● **Source excerpt**
***

Canada Tightens Rules on Steel Imports: What You Need to Know

December 18, 2025

Canada recently announced new measures to protect the Canadian steel industry, with measures to take effect before the end of the year.

In this update, we discuss “surtaxes” on steel imports that have been imposed pursuant to section 53 of the Customs Tariff (SC 1997, c 36) and related measures. These surtaxes may generally in industry or in the media be referred to as tariffs or duties.

This post sets out the current state of steel measures in Canada.

Why Is Canada Taking Action on Steel?

Steel is a foundational material used in construction, manufacturing, energy projects, vehicles, and household products. In recent years, the global steel market has been under strain due to:

  • Overproduction in some countries, leading to very low-priced steel flooding world markets
  • U.S. tariffs on steel, which can redirect excess foreign steel into Canada
  • Pressure on Canadian steel producers and workers, including job losses and plant slowdowns
What Has the Government Changed?

***

● **Data lines**
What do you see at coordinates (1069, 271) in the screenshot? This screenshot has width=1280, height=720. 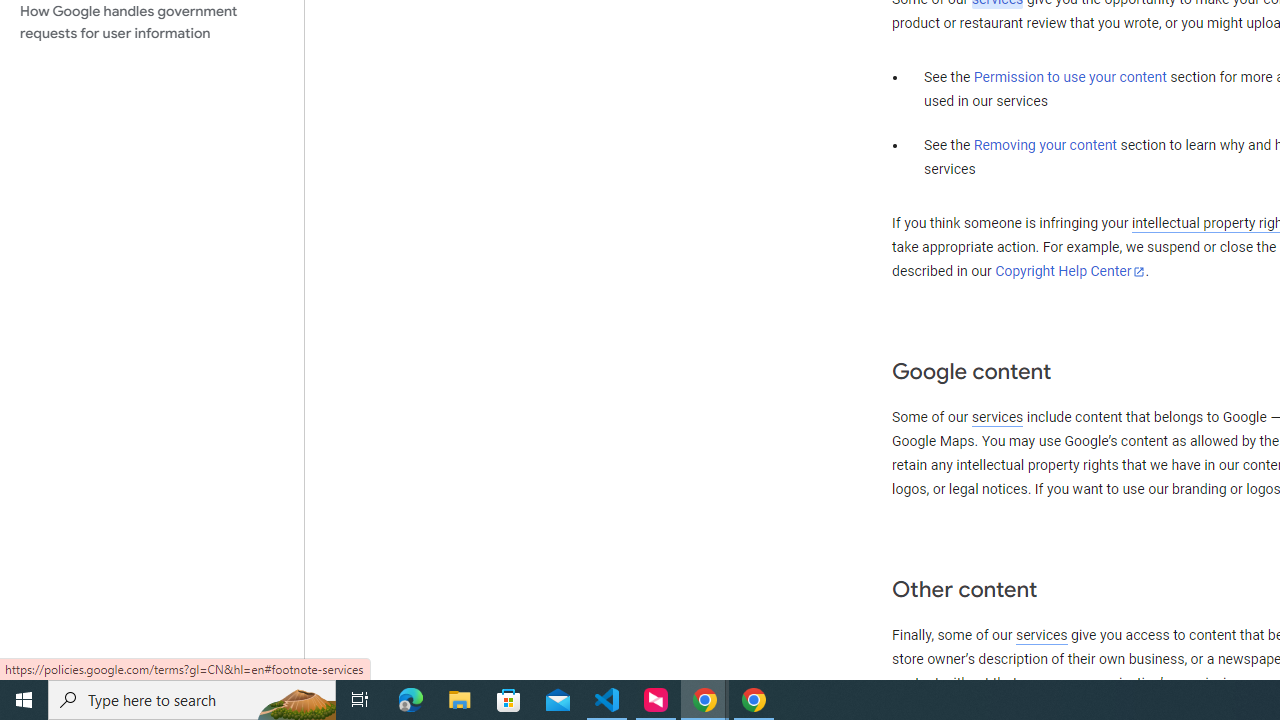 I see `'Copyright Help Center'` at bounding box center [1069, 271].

***

Repeat the steel import text from "In this update, we" to "the Government Changed?", swapping in "consumer goods" wherever "household products" appears.

● **Exercise output**
In this update, we discuss “surtaxes” on steel imports that have been imposed pursuant to section 53 of the Customs Tariff (SC 1997, c 36) and related measures. These surtaxes may generally in industry or in the media be referred to as tariffs or duties.

This post sets out the current state of steel measures in Canada.

Why Is Canada Taking Action on Steel?

Steel is a foundational material used in construction, manufacturing, energy projects, vehicles, and consumer goods. In recent years, the global steel market has been under strain due to:

  • Overproduction in some countries, leading to very low-priced steel flooding world markets
  • U.S. tariffs on steel, which can redirect excess foreign steel into Canada
  • Pressure on Canadian steel producers and workers, including job losses and plant slowdowns
What Has the Government Changed?